World Health Organization pada tahun 2000 telah menyatakan bahwa fascioliasis adalah penyakit zoonosis dan diklasifikasikan sebagai ciri penyakit parasit manusia yang menjadi perhatian internasional. Sebagian besar orang yang terkena penyakit ini berada di Andes wilayah Amerika Selatan, di mana prevalensi hingga 71%. Dalam dekade terakhir ini lebih dari 1700 orang di Peru telah dilaporkan terinfeksi Fasciola hepatica. Sejak 20 tahun terakhir ini, kasus fasciolosis pada manusia semakin banyak.

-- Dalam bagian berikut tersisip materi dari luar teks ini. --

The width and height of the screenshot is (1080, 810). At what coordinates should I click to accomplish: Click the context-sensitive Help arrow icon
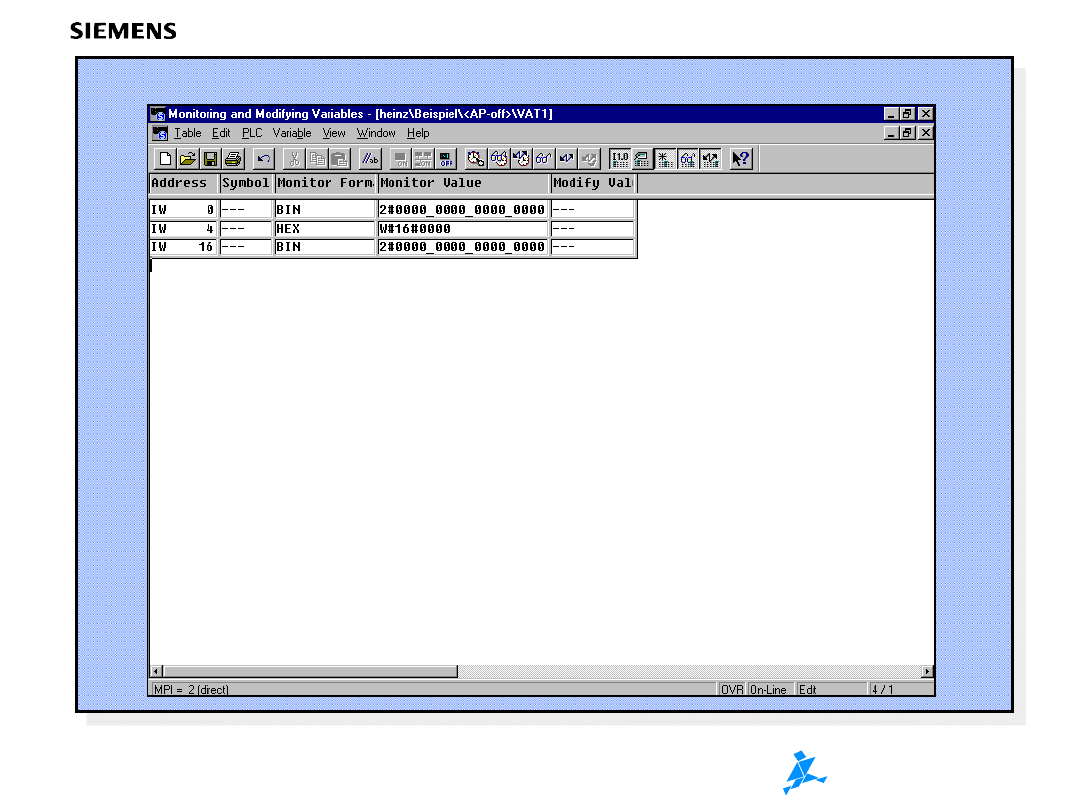pos(740,159)
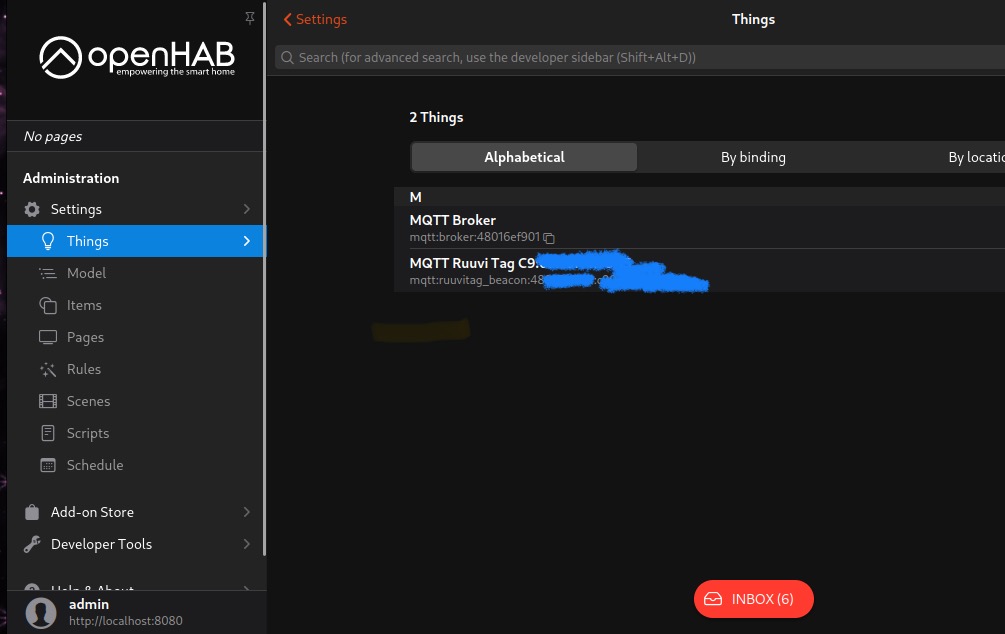1005x634 pixels.
Task: Copy the MQTT Broker thing UID
Action: [548, 238]
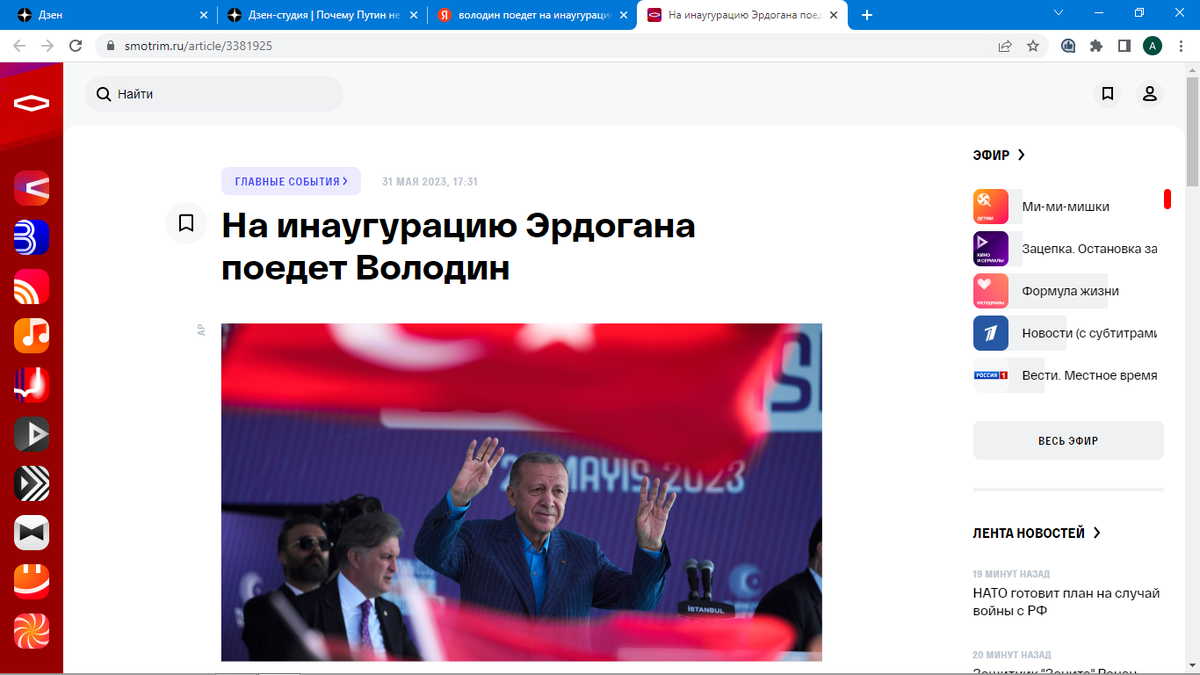Viewport: 1200px width, 675px height.
Task: Switch to the Дзен-студия tab
Action: 319,15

Dengan paparan diatas, masihkah kita menganggap remeh dengan dampak masalah yang diakibatkan Fasciola sp? Untuk mencegah dampak yang semakin parah, budidaya cacing hati pada ternak, harus segera dihentikan. Upaya pencegahan penularan penyakit fasciolosis pada manusia dapat dilakukan dengan berbagai cara, antara lain dengan mengubah kebiasaan pola makan pada masyarakat, seperti tidak mengkonsumsi hati mentah maupun sayuran mentah, serta selalu minum air yang telah direbus terlebih dulu. Kalaupun tetap harus mengkonsumsi sayuran mentah, sebaiknya sayuran tersebut dicuci dahulu dengan larutan cuka atau larutan potassium permanganat sebelum dikonsumsi.
Pengendalian penyakit dilakukan secara terpadu dengan memperhatikan:
Ø Sifat biologis cacing hati: telur, larva, dan dewasa.
Ø Sifat biologis siput: dinamika populasi, habitat, dan sebaran siput. .
Ø Potensi berbagai obat cacing.
Pola pengendalian penyakit meliputi:
Ø Limbah kandang sebagai pupuk padi harus dikomposkan.
Ø Pengobatan pada sapi yang terserang penyakit Fasciolosis
Ø Jerami dari sawah dekat kandang sebagai pakan ternak harus dipotong setinggi 1-1,5 jengkal dari tanah (di atas pematang), dipotong-potong dan dijemur.
Ø Tidak menggembalakan ternak di daerah berair atau pernah diairi.
Ø Program pengobatan rutin pada musim kering/kemarau.